TASK TO COMPLETE.
Change every "Instruction" in the lines below to "Goal" and leave everything else unchanged.

(begin)

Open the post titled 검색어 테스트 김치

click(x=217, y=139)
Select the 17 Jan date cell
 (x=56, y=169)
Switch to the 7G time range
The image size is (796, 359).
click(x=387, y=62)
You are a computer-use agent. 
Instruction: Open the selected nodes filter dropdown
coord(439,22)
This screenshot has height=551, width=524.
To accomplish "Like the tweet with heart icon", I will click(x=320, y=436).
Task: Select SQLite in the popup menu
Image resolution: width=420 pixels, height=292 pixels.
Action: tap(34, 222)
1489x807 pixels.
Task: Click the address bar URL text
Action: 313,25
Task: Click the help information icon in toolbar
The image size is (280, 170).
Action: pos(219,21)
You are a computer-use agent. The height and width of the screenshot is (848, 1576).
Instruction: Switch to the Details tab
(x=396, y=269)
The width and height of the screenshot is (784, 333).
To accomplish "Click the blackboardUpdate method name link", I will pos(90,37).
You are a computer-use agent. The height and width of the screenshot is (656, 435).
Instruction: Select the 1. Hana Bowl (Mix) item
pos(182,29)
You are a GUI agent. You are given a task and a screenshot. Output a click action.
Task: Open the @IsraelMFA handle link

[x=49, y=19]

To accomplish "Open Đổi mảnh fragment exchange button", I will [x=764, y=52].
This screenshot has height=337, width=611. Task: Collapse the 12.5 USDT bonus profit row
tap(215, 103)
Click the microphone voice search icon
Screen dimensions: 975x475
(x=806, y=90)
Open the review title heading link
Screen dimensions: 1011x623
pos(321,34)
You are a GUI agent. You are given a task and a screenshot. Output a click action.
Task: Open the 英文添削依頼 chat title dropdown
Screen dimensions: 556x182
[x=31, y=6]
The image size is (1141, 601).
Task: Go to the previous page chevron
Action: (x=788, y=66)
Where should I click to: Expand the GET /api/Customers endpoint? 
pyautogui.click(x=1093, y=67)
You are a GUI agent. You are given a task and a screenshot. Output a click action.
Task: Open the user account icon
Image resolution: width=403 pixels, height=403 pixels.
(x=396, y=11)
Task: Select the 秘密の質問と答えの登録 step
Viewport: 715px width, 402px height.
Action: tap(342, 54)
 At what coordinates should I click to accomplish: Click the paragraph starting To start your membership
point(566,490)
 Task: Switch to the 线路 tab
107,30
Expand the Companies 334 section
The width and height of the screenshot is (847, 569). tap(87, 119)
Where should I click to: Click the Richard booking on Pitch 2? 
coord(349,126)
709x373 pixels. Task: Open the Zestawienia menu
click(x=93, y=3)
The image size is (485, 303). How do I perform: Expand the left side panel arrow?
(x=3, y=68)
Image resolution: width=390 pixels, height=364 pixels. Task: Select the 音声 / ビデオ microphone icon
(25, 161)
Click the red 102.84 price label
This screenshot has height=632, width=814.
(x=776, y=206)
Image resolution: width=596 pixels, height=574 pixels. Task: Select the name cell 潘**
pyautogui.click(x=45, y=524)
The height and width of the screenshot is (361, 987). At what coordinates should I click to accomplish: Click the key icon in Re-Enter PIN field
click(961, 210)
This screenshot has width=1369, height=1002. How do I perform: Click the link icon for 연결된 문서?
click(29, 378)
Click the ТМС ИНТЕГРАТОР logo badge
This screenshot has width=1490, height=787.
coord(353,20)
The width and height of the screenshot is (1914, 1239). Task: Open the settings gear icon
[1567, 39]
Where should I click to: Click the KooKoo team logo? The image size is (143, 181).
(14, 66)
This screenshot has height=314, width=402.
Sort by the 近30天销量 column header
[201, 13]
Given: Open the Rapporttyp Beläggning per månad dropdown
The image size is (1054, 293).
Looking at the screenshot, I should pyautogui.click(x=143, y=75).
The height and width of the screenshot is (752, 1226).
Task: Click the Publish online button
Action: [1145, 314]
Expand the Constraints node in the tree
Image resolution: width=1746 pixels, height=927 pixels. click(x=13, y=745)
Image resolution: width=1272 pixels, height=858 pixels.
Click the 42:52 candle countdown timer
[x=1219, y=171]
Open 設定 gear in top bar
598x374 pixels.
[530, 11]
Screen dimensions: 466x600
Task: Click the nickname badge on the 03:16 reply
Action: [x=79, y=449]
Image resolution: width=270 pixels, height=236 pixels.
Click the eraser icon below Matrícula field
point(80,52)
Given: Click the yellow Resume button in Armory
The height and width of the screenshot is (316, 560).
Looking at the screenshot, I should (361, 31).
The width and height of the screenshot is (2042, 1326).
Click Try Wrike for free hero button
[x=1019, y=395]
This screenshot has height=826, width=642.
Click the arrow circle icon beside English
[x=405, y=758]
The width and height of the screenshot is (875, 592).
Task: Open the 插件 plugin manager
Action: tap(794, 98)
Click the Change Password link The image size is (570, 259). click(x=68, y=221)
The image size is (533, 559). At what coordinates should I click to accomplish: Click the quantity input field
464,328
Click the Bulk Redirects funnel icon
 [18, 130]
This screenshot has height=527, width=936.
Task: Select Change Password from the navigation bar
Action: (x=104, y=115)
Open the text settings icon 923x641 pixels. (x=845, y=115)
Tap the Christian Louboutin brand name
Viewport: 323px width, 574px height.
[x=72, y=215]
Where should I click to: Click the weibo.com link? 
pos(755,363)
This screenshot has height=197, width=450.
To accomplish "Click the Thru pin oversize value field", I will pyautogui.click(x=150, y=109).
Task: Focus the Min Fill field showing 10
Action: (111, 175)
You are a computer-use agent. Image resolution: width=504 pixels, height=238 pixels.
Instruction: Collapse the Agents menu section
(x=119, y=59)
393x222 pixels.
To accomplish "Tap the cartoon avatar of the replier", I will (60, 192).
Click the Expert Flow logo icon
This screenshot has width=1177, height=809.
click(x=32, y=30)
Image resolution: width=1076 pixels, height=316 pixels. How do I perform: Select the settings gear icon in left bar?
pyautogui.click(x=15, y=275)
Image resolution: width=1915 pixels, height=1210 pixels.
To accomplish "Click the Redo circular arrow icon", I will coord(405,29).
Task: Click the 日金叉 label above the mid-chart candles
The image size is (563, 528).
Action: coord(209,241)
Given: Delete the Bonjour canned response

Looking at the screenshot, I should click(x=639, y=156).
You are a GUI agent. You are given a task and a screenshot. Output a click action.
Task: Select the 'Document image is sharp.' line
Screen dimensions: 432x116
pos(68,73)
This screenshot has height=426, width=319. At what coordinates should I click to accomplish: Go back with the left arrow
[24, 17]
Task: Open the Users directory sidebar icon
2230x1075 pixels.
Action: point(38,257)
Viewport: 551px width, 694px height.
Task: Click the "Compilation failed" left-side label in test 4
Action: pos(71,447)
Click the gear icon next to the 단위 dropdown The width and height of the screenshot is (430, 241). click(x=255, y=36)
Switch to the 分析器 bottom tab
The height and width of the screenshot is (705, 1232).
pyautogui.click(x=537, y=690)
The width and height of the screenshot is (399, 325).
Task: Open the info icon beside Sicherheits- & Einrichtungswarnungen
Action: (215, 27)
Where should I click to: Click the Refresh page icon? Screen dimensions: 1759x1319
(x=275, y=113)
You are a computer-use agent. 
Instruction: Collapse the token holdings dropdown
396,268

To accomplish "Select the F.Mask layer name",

(end)

THE RESPONSE.
Open the post titled 검색어 테스트 김치

click(x=217, y=139)
Select the 17 Jan date cell
 (x=56, y=169)
Switch to the 7G time range
The image size is (796, 359).
click(x=387, y=62)
You are a computer-use agent. 
Goal: Open the selected nodes filter dropdown
coord(439,22)
This screenshot has height=551, width=524.
To accomplish "Like the tweet with heart icon", I will click(x=320, y=436).
Task: Select SQLite in the popup menu
Image resolution: width=420 pixels, height=292 pixels.
Action: tap(34, 222)
1489x807 pixels.
Task: Click the address bar URL text
Action: 313,25
Task: Click the help information icon in toolbar
The image size is (280, 170).
Action: pos(219,21)
You are a computer-use agent. The height and width of the screenshot is (848, 1576).
Goal: Switch to the Details tab
(x=396, y=269)
The width and height of the screenshot is (784, 333).
To accomplish "Click the blackboardUpdate method name link", I will pos(90,37).
You are a computer-use agent. The height and width of the screenshot is (656, 435).
Goal: Select the 1. Hana Bowl (Mix) item
pos(182,29)
You are a GUI agent. You are given a task and a screenshot. Output a click action.
Task: Open the @IsraelMFA handle link

[x=49, y=19]

To accomplish "Open Đổi mảnh fragment exchange button", I will [x=764, y=52].
This screenshot has height=337, width=611. Task: Collapse the 12.5 USDT bonus profit row
tap(215, 103)
Click the microphone voice search icon
Screen dimensions: 975x475
(x=806, y=90)
Open the review title heading link
Screen dimensions: 1011x623
pos(321,34)
You are a GUI agent. You are given a task and a screenshot. Output a click action.
Task: Open the 英文添削依頼 chat title dropdown
Screen dimensions: 556x182
[x=31, y=6]
The image size is (1141, 601).
Task: Go to the previous page chevron
Action: (x=788, y=66)
Where should I click to: Expand the GET /api/Customers endpoint? 
pyautogui.click(x=1093, y=67)
You are a GUI agent. You are given a task and a screenshot. Output a click action.
Task: Open the user account icon
Image resolution: width=403 pixels, height=403 pixels.
(x=396, y=11)
Task: Select the 秘密の質問と答えの登録 step
Viewport: 715px width, 402px height.
Action: tap(342, 54)
 At what coordinates should I click to accomplish: Click the paragraph starting To start your membership
point(566,490)
 Task: Switch to the 线路 tab
107,30
Expand the Companies 334 section
The width and height of the screenshot is (847, 569). tap(87, 119)
Where should I click to: Click the Richard booking on Pitch 2? 
coord(349,126)
709x373 pixels. Task: Open the Zestawienia menu
click(x=93, y=3)
The image size is (485, 303). How do I perform: Expand the left side panel arrow?
(x=3, y=68)
Image resolution: width=390 pixels, height=364 pixels. Task: Select the 音声 / ビデオ microphone icon
(25, 161)
Click the red 102.84 price label
This screenshot has height=632, width=814.
(x=776, y=206)
Image resolution: width=596 pixels, height=574 pixels. Task: Select the name cell 潘**
pyautogui.click(x=45, y=524)
The height and width of the screenshot is (361, 987). At what coordinates should I click to accomplish: Click the key icon in Re-Enter PIN field
click(961, 210)
This screenshot has width=1369, height=1002. How do I perform: Click the link icon for 연결된 문서?
click(29, 378)
Click the ТМС ИНТЕГРАТОР logo badge
This screenshot has width=1490, height=787.
coord(353,20)
The width and height of the screenshot is (1914, 1239). Task: Open the settings gear icon
[1567, 39]
Where should I click to: Click the KooKoo team logo? The image size is (143, 181).
(14, 66)
This screenshot has height=314, width=402.
Sort by the 近30天销量 column header
[201, 13]
Given: Open the Rapporttyp Beläggning per månad dropdown
The image size is (1054, 293).
Looking at the screenshot, I should pyautogui.click(x=143, y=75).
The height and width of the screenshot is (752, 1226).
Task: Click the Publish online button
Action: [1145, 314]
Expand the Constraints node in the tree
Image resolution: width=1746 pixels, height=927 pixels. click(x=13, y=745)
Image resolution: width=1272 pixels, height=858 pixels.
Click the 42:52 candle countdown timer
[x=1219, y=171]
Open 設定 gear in top bar
598x374 pixels.
[530, 11]
Screen dimensions: 466x600
Task: Click the nickname badge on the 03:16 reply
Action: [x=79, y=449]
Image resolution: width=270 pixels, height=236 pixels.
Click the eraser icon below Matrícula field
point(80,52)
Given: Click the yellow Resume button in Armory
The height and width of the screenshot is (316, 560).
Looking at the screenshot, I should (361, 31).
The width and height of the screenshot is (2042, 1326).
Click Try Wrike for free hero button
[x=1019, y=395]
This screenshot has height=826, width=642.
Click the arrow circle icon beside English
[x=405, y=758]
The width and height of the screenshot is (875, 592).
Task: Open the 插件 plugin manager
Action: tap(794, 98)
Click the Change Password link The image size is (570, 259). click(x=68, y=221)
The image size is (533, 559). At what coordinates should I click to accomplish: Click the quantity input field
464,328
Click the Bulk Redirects funnel icon
 [18, 130]
This screenshot has height=527, width=936.
Task: Select Change Password from the navigation bar
Action: (x=104, y=115)
Open the text settings icon 923x641 pixels. (x=845, y=115)
Tap the Christian Louboutin brand name
Viewport: 323px width, 574px height.
[x=72, y=215]
Where should I click to: Click the weibo.com link? 
pos(755,363)
This screenshot has height=197, width=450.
To accomplish "Click the Thru pin oversize value field", I will pyautogui.click(x=150, y=109).
Task: Focus the Min Fill field showing 10
Action: (111, 175)
You are a computer-use agent. Image resolution: width=504 pixels, height=238 pixels.
Goal: Collapse the Agents menu section
(x=119, y=59)
393x222 pixels.
To accomplish "Tap the cartoon avatar of the replier", I will (60, 192).
Click the Expert Flow logo icon
This screenshot has width=1177, height=809.
click(x=32, y=30)
Image resolution: width=1076 pixels, height=316 pixels. How do I perform: Select the settings gear icon in left bar?
pyautogui.click(x=15, y=275)
Image resolution: width=1915 pixels, height=1210 pixels.
To accomplish "Click the Redo circular arrow icon", I will coord(405,29).
Task: Click the 日金叉 label above the mid-chart candles
The image size is (563, 528).
Action: coord(209,241)
Given: Delete the Bonjour canned response

Looking at the screenshot, I should click(x=639, y=156).
You are a GUI agent. You are given a task and a screenshot. Output a click action.
Task: Select the 'Document image is sharp.' line
Screen dimensions: 432x116
pos(68,73)
This screenshot has height=426, width=319. At what coordinates should I click to accomplish: Go back with the left arrow
[24, 17]
Task: Open the Users directory sidebar icon
2230x1075 pixels.
Action: point(38,257)
Viewport: 551px width, 694px height.
Task: Click the "Compilation failed" left-side label in test 4
Action: pos(71,447)
Click the gear icon next to the 단위 dropdown The width and height of the screenshot is (430, 241). click(x=255, y=36)
Switch to the 分析器 bottom tab
The height and width of the screenshot is (705, 1232).
pyautogui.click(x=537, y=690)
The width and height of the screenshot is (399, 325).
Task: Open the info icon beside Sicherheits- & Einrichtungswarnungen
Action: (215, 27)
Where should I click to: Click the Refresh page icon? Screen dimensions: 1759x1319
(x=275, y=113)
You are a computer-use agent. 
Goal: Collapse the token holdings dropdown
396,268

To accomplish "Select the F.Mask layer name",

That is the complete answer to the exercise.